How the Backlog Built Up
The root cause is not mysterious. When developers and architects upload supporting materials to planning portals, automated systems sometimes ingest the same image file multiple times, particularly where consultants use batch-upload tools or convert between file formats before lodging. The Victorian Planning Authority's ePlanning platform, which handles submissions for many metropolitan councils, has known about the duplication issue since at least late 2024, but a comprehensive technical fix has not been deployed as of July 2026.
At the City of Melbourne, planning officers process applications covering everything from rooftop alterations in Carlton to major mixed-use towers along the Fishermans Bend precinct. Staff there have developed informal workarounds — manual image audits before a file is assigned to an assessor — but those workarounds consume time that was never budgeted. The City of Yarra, which administers Fitzroy, Collingwood and Richmond, faces similar pressures, particularly as infill applications in those suburbs have climbed sharply since medium-density zoning reforms took effect in 2025.
The practical consequence is that applicants get requests for information that are really requests for clarification about which image is the correct and current version of a site plan or elevation drawing. Each such request resets parts of the statutory clock. Under the Planning and Environment Act 1987, councils have 60 days to assess a standard permit application, but requests for further information pause that period. Industry groups have estimated — though not yet published formal data — that duplicate-image-related RFIs are contributing to average delays of between two and four weeks on affected files.

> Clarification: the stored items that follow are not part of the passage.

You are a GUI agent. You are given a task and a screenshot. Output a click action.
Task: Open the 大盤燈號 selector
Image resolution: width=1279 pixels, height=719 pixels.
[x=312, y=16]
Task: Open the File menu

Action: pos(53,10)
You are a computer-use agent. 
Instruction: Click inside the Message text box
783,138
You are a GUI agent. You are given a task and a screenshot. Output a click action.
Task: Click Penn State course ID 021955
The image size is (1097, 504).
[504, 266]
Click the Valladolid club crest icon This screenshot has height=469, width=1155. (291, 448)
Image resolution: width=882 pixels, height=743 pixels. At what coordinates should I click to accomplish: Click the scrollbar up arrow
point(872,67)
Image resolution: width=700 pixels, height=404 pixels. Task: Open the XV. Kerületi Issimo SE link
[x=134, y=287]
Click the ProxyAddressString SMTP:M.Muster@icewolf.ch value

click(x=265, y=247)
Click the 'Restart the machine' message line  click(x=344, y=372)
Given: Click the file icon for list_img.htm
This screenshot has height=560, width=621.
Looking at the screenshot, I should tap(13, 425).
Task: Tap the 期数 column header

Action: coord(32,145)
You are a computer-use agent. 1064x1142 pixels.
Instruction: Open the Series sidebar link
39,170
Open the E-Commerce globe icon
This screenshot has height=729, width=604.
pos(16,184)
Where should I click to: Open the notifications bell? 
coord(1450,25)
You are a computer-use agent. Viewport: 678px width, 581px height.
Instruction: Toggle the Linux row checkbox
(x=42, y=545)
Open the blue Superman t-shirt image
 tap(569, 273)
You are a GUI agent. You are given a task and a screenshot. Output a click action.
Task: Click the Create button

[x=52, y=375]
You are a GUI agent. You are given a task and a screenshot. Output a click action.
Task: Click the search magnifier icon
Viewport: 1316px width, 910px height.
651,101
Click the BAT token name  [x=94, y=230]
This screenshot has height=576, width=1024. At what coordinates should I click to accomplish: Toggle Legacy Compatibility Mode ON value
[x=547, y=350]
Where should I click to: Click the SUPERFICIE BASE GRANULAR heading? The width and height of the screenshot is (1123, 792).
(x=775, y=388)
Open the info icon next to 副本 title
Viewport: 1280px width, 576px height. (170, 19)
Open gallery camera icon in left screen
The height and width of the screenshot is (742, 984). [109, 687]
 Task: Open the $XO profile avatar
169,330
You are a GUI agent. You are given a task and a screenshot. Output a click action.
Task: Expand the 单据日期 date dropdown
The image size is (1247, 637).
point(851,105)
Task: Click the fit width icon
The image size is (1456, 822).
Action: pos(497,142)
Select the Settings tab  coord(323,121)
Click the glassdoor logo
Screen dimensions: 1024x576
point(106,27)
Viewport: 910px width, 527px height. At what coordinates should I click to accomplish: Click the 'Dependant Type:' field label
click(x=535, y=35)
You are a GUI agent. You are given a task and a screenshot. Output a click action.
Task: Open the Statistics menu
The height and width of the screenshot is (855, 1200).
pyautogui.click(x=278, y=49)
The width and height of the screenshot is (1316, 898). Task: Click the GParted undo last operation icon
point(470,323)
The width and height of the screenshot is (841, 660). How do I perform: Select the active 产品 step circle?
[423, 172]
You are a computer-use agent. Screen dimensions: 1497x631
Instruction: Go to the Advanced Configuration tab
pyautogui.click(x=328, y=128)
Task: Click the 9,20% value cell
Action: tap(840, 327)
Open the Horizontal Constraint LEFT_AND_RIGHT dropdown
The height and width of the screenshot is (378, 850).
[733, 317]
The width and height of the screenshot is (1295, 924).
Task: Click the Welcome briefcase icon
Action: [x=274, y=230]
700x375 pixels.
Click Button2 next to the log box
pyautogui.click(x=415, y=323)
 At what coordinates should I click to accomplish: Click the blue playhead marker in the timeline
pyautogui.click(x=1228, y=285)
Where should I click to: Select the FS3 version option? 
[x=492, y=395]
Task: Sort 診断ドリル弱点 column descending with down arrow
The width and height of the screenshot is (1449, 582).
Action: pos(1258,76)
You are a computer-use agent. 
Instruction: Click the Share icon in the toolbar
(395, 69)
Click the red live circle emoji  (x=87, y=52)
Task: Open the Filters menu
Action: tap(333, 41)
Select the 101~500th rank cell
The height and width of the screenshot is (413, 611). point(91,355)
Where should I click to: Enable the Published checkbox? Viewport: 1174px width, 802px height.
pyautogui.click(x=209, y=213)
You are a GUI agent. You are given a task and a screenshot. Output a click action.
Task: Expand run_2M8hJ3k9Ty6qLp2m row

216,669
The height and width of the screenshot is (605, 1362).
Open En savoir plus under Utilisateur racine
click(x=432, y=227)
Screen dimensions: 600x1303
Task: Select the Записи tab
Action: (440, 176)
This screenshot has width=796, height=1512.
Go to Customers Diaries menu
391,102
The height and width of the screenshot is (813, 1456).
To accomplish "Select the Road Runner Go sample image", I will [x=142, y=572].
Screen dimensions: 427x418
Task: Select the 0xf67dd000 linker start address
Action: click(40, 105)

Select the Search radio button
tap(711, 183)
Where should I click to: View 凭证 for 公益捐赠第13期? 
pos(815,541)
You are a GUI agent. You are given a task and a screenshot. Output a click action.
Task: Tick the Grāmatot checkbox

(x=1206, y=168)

The Decisions That Will Define the Next Six Months
Three choices now sit on the table for the Victorian Planning Authority and the Department of Transport and Planning. First, whether to mandate a file-validation step at the point of upload — a technical gate that rejects duplicate image hashes before they enter the system. Second, whether to resource councils with dedicated document-management support staff during a transition period. Third, whether to publish clear guidance to the development industry about acceptable file formats and naming conventions, reducing the problem at the source rather than downstream.
The first option is the most durable but requires the longest implementation runway. Industry sources familiar with the ePlanning architecture say a hash-based deduplication layer could theoretically be introduced in a staged rollout, but any change to core upload functionality requires testing across council environments that run different legacy configurations. A realistic timeline puts that at late 2026 at the earliest.
The second option — temporary staffing support — is faster but costs money at a time when the state budget, handed down in May 2026, is already under pressure from infrastructure commitments including the Suburban Rail Loop. The third option, industry guidance, can be issued within weeks and costs almost nothing, but relies on compliance from thousands of individual applicants and their consultants.
For developers with projects currently stalled on Swanston Street or waiting for sign-off in the Arden precinct near North Melbourne station, the practical advice is straightforward: audit your own submission before lodging. Check that every image file has a unique name, that no PDF contains embedded duplicates from an earlier design iteration, and that your architect's consultant has not uploaded the same elevation twice under different filenames. It will not fix the system, but it will keep your application out of the queue that everyone is quietly watching grow longer.